Few questions on the motor and turbo of this car

Some things I am wondering:
What is the compression ratio of this motor?
Anybody know how strong this motor is?
What psi is the turbo running?
How much can it run before it becomes ineffecient?

Thanks for the info!


----------



## 70AARCUDA (Nov 14, 2010)

...read these older postings:

• http://www.cruzetalk.com/forum/10-c...1423-link-new-gm-powertrain-website-info.html

• http://www.cruzetalk.com/forum/10-c...1430-eco-1-4lt-engine-slightly-different.html

• http://www.cruzetalk.com/forum/10-c...3-2011-ecotec-1-4lt-power-torque-numbers.html


----------



## 70x7 (Apr 24, 2011)

still didnt find the answers there unless I missed them.....


----------



## 70AARCUDA (Nov 14, 2010)

70x7 said:


> Few questions on the motor and turbo of this car
> 
> Some things I am wondering:
> What is the compression ratio of this motor? -- *9.5:1*
> ...


...data is spread across many, many, questions and answers here.


----------



## 70x7 (Apr 24, 2011)

coolness 

so i take it this is a brand new motor/turbo setup for 2011? 
Thought maybe this was passed down from the cobalt or something.
thanks for the info!


----------



## RS LTZ (Jan 5, 2011)

Nope the Cobalt had the 2.0L, 2.2L & 2.4L ECOTEC


----------



## 70AARCUDA (Nov 14, 2010)

...both the 1.4LT and 1.8L engines are from GM-Opel and have been in use over there (europe) for years now.

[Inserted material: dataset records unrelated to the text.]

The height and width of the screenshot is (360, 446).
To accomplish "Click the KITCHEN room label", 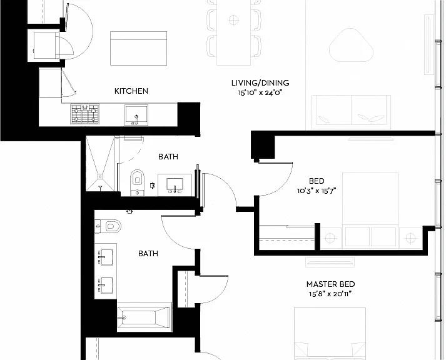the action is coord(131,91).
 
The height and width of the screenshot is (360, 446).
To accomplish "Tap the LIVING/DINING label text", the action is coord(260,83).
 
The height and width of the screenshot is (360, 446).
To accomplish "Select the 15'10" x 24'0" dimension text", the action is coord(260,93).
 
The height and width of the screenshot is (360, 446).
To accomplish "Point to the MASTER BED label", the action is coord(330,284).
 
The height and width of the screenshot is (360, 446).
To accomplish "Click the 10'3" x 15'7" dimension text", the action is coord(317,191).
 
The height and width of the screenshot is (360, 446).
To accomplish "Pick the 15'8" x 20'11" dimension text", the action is coord(330,294).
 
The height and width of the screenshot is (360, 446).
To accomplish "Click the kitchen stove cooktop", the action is coord(85,114).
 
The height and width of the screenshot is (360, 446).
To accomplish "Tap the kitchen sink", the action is coord(136,115).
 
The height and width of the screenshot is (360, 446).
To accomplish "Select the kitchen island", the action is coord(138,48).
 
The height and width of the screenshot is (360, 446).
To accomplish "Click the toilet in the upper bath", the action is coord(137,182).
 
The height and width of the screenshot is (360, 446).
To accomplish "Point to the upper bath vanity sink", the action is coord(175,185).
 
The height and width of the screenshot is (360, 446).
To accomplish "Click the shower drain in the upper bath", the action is coord(100,177).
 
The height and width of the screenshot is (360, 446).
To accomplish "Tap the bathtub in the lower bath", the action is coord(144,317).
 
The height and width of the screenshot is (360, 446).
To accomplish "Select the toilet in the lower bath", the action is coord(108,226).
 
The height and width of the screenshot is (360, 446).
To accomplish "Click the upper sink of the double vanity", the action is coord(105,257).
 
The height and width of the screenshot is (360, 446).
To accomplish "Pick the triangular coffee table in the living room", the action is coord(351,46).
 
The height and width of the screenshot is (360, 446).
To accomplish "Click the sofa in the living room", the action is coord(351,112).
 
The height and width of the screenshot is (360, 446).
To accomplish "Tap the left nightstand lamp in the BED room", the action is coord(330,238).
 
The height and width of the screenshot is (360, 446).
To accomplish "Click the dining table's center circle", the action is coord(233,20).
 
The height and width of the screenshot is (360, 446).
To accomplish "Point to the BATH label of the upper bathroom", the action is coord(168,156).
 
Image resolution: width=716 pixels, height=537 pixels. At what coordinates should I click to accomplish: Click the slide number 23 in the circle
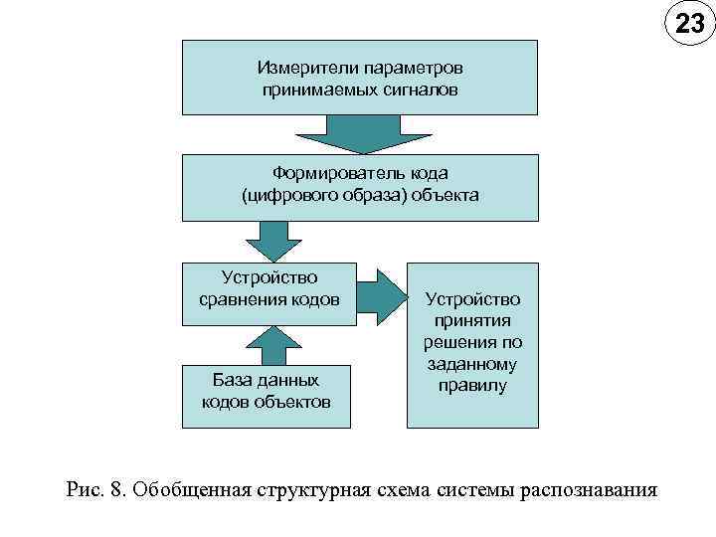(689, 24)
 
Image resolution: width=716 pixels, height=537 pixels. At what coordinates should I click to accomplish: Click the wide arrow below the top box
(360, 132)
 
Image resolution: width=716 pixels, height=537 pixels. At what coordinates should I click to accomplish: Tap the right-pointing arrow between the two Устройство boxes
(381, 294)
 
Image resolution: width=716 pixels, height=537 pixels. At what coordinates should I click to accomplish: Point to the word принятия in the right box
(472, 320)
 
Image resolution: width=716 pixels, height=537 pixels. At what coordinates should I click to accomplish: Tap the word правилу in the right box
(472, 385)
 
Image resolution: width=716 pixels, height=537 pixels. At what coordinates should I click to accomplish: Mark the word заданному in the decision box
(472, 364)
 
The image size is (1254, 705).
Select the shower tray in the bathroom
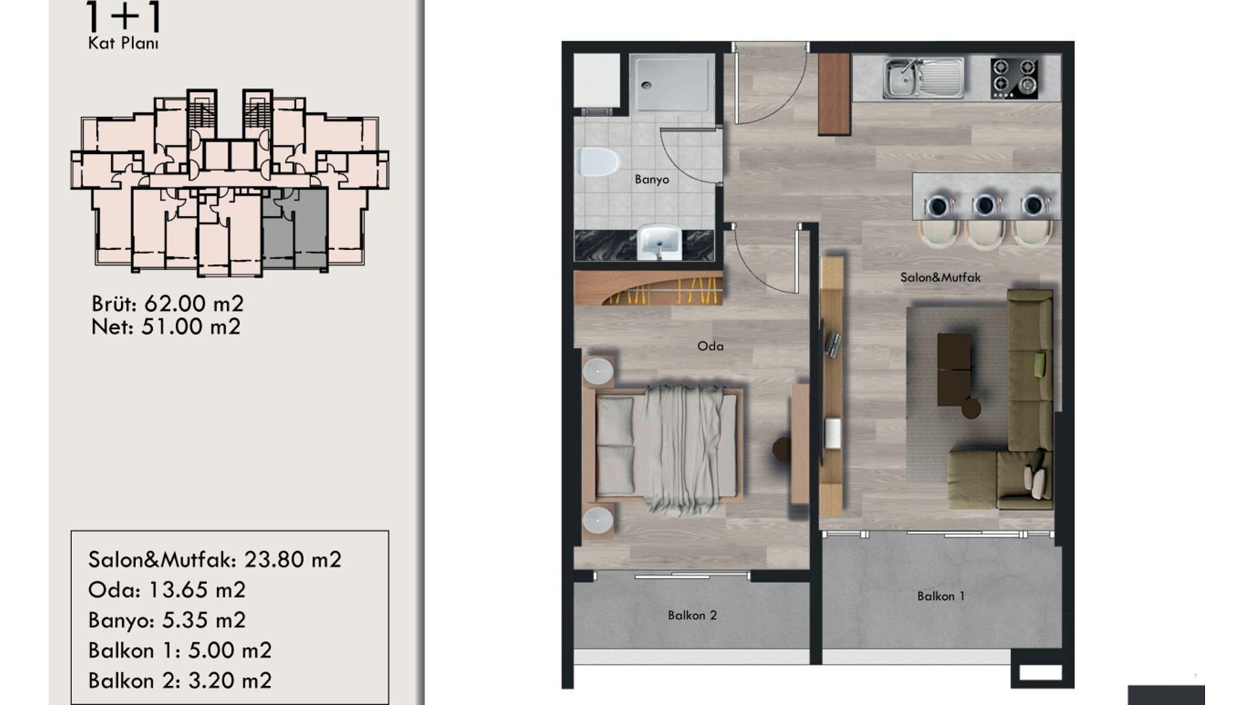pyautogui.click(x=671, y=82)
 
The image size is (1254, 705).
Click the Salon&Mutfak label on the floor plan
pyautogui.click(x=940, y=277)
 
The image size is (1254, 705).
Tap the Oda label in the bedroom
pyautogui.click(x=711, y=346)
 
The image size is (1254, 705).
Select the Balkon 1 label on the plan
pyautogui.click(x=941, y=596)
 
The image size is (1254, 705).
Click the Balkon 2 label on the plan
pyautogui.click(x=692, y=615)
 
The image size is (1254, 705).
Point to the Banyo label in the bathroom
pyautogui.click(x=652, y=180)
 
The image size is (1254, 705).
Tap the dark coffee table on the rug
pyautogui.click(x=954, y=369)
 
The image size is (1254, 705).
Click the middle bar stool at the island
pyautogui.click(x=985, y=222)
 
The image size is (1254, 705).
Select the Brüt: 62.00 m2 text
pyautogui.click(x=168, y=304)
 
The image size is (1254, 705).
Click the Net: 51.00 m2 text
pyautogui.click(x=166, y=326)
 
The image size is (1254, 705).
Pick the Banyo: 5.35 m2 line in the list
pyautogui.click(x=167, y=620)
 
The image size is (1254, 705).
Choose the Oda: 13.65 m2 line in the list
pyautogui.click(x=167, y=590)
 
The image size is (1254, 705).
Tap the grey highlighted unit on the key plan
pyautogui.click(x=295, y=228)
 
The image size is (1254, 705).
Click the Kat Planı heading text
pyautogui.click(x=123, y=44)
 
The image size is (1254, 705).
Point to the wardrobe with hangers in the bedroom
pyautogui.click(x=648, y=289)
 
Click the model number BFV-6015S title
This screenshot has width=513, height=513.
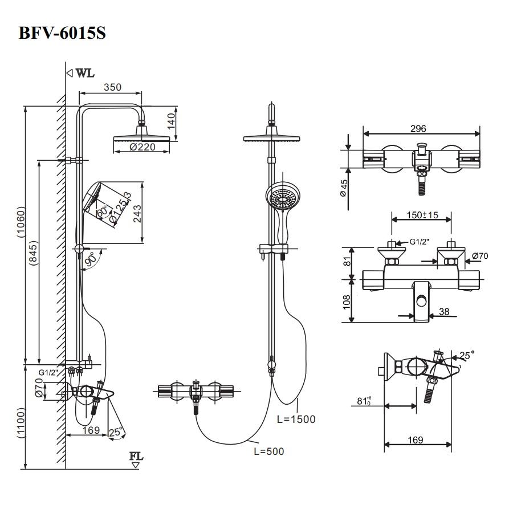pyautogui.click(x=62, y=33)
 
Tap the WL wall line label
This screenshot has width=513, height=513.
pyautogui.click(x=85, y=73)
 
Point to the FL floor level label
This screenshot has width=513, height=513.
pyautogui.click(x=136, y=457)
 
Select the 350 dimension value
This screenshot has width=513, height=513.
pyautogui.click(x=112, y=87)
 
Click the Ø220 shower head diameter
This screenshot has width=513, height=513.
pyautogui.click(x=142, y=148)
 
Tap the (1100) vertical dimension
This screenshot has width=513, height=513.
pyautogui.click(x=21, y=422)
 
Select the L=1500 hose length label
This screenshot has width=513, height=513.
pyautogui.click(x=296, y=420)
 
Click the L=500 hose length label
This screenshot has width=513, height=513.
pyautogui.click(x=268, y=451)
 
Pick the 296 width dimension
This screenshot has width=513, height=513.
pyautogui.click(x=418, y=129)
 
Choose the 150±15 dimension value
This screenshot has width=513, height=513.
pyautogui.click(x=422, y=215)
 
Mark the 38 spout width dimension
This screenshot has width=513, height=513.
pyautogui.click(x=445, y=312)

...the "small" Garrett turbo is new too:

• GM-OEM-part number: 55565353
• Garrett model number: MGT1446MZGL
• Garrett part number: 781504-5001S


----------



## Skilz10179 (Mar 22, 2011)

Email Garrett and ask them for a compressor map for the turbo, i'd like to see that myself...


----------



## 70AARCUDA (Nov 14, 2010)

...I already tried asking Garrett for info, but their reply was that it's GM-OEM (for the time being) and they can't release anything yet.


----------



## Skilz10179 (Mar 22, 2011)

Try asking Mitsubishi, its probably their design anyway...


----------



## 70AARCUDA (Nov 14, 2010)

...huh? the Honeywell/Garrett part number only shows up on the Honeywell/Switzerland (home office) european website, not any Japanese website.


----------



## Skilz10179 (Mar 22, 2011)

Something about the compressor housing and turbine flange says Mitsubishi to me (no, it doesn't actually say it on the turbo lol)...


----------